The classifier θ is built off of the intermediate representation z of the denoising autoencoder as shown in. After encoding noisy input, a separate task is added (classification) that contributes the encoder weights independently from the decoder. Usually, this task consists of one fully connected layer that produces a prediction y′∈Y. Ultimately, both the classification loss (squared loss) and reconstruction loss propagate backwards and contribute to encoder weights.

Experiments

We used the CIFAR-10 dataset consists of 50000 training and 10000 test 32 × 32 × 3 colour images in 10 classes. Each pixel channel is normalized to have values between 0 and 1. Note that we use these datasets to extract a comparison of models, rather than to match performance of the current state-of-the-art. Further, the addition of noise makes the learning problem more difficult and naturally drives down final classification accuracies.

Noise

To simulate lower-quality or corrupted training data, we introduce loss to the input.
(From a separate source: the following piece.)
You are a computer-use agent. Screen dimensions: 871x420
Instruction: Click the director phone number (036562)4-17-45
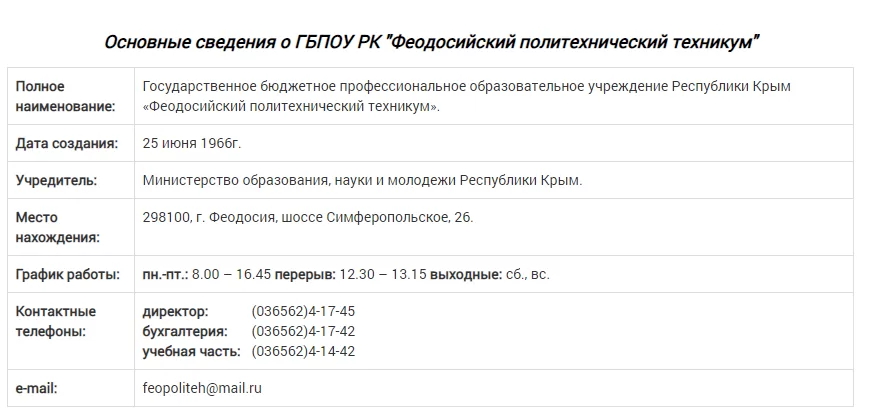pyautogui.click(x=303, y=311)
Two types of noise were used:

  • Salt and pepper (s&p): 10% of the pixels are randomly sampled and turned to black (0, 0, 0) and 10% of the pixels are randomly sampled and turned to white (1, 1, 1).

  • Blackout: 30% of the pixels are turned to black (0, 0, 0).

Examples of the two types of input distortion can be seen in Figure 1.

Number of Labeled Training Samples

Our research targets how larger unlabeled datasets can improve generalization of supervised learning with limited labels. As such, it is prudent to compare the validation accuracy of the DAC and unregularized models while varying the amount of labels in the training data. Below, we display results after training the classification output of both models on 1000, 10000 or 50000 labeled images. Note that the denoised output is always still trained with all 50k unlabeled images.

Training Procedure

The unregularized model is trained to minimize categorical cross-entropy loss from the classification output on the labeled training images for 80 epochs.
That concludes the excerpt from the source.